YOUR INSTRUCTIONS:
Update the listing starting at the line containing "Given: Select the" and ending at the end of the listing, swapping "measurement box" for "reading box" and keeping everything else the same. Leave the pictures out.

** Start of TASK DATA **

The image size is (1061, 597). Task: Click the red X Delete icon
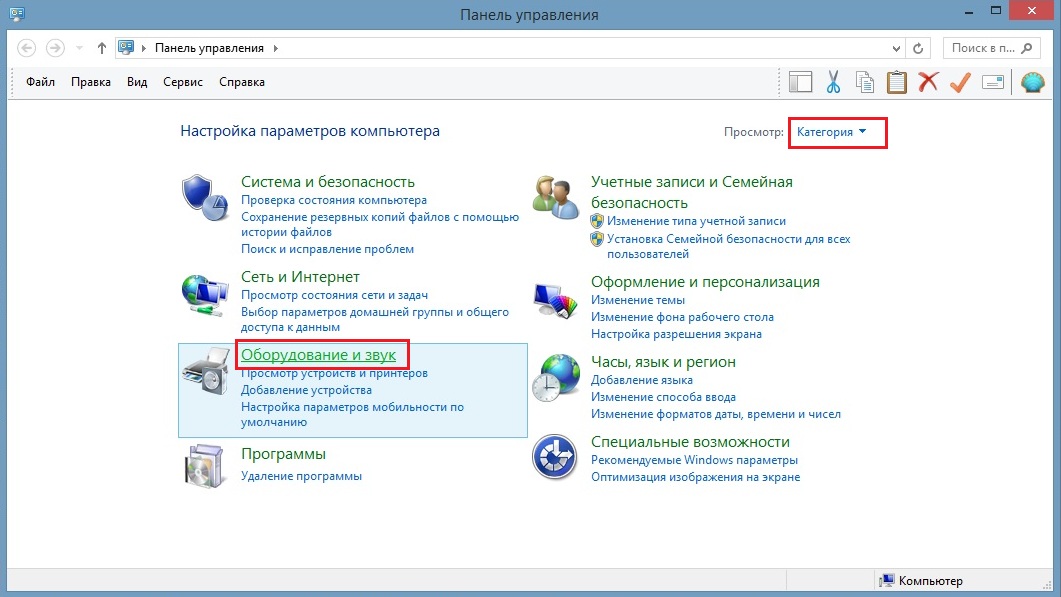click(x=929, y=82)
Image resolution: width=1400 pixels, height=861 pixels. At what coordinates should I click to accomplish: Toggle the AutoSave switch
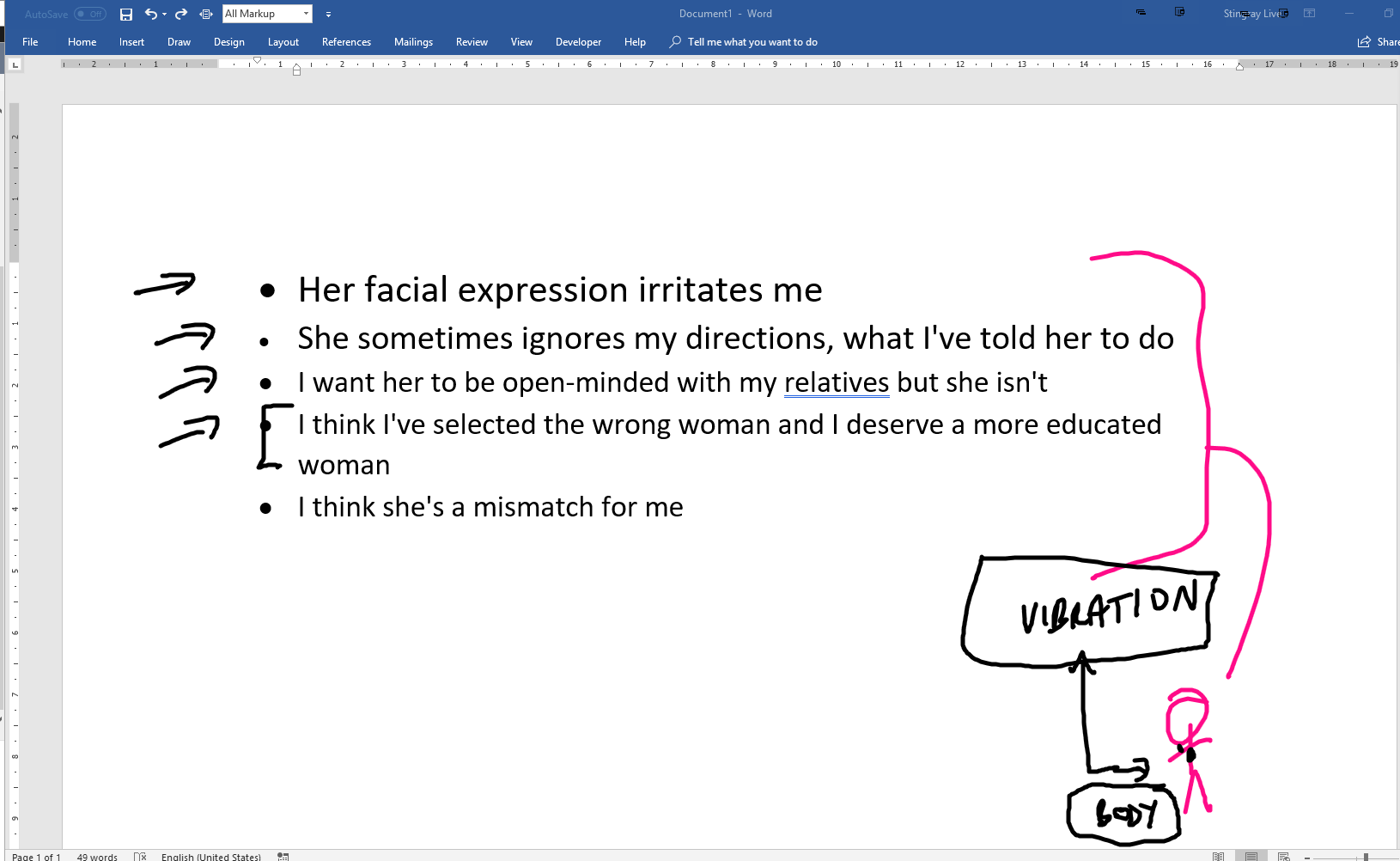pos(89,14)
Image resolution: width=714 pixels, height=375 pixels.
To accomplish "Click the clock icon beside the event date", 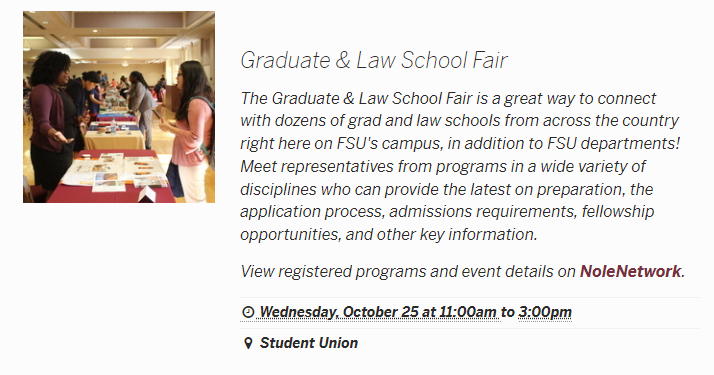I will pyautogui.click(x=248, y=312).
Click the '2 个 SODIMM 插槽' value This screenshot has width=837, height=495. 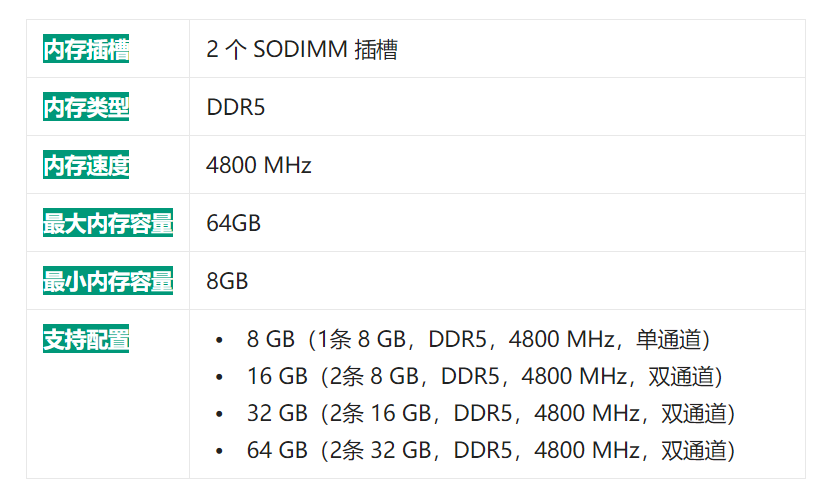302,49
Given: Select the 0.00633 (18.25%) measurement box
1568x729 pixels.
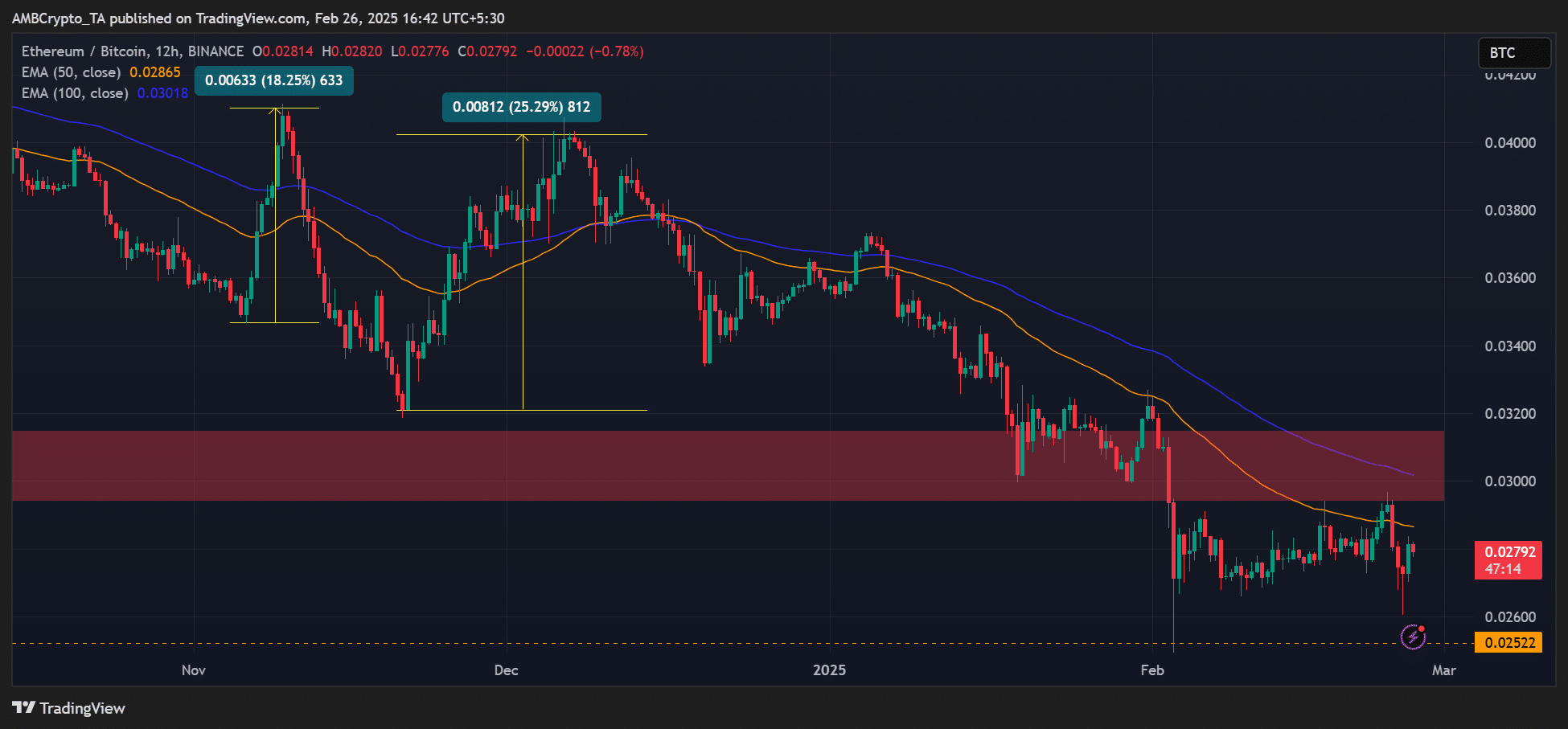Looking at the screenshot, I should pos(273,80).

** End of TASK DATA **

SOLUTION TO THIS PROBLEM:
Given: Select the 0.00633 (18.25%) reading box
1568x729 pixels.
Looking at the screenshot, I should pos(273,80).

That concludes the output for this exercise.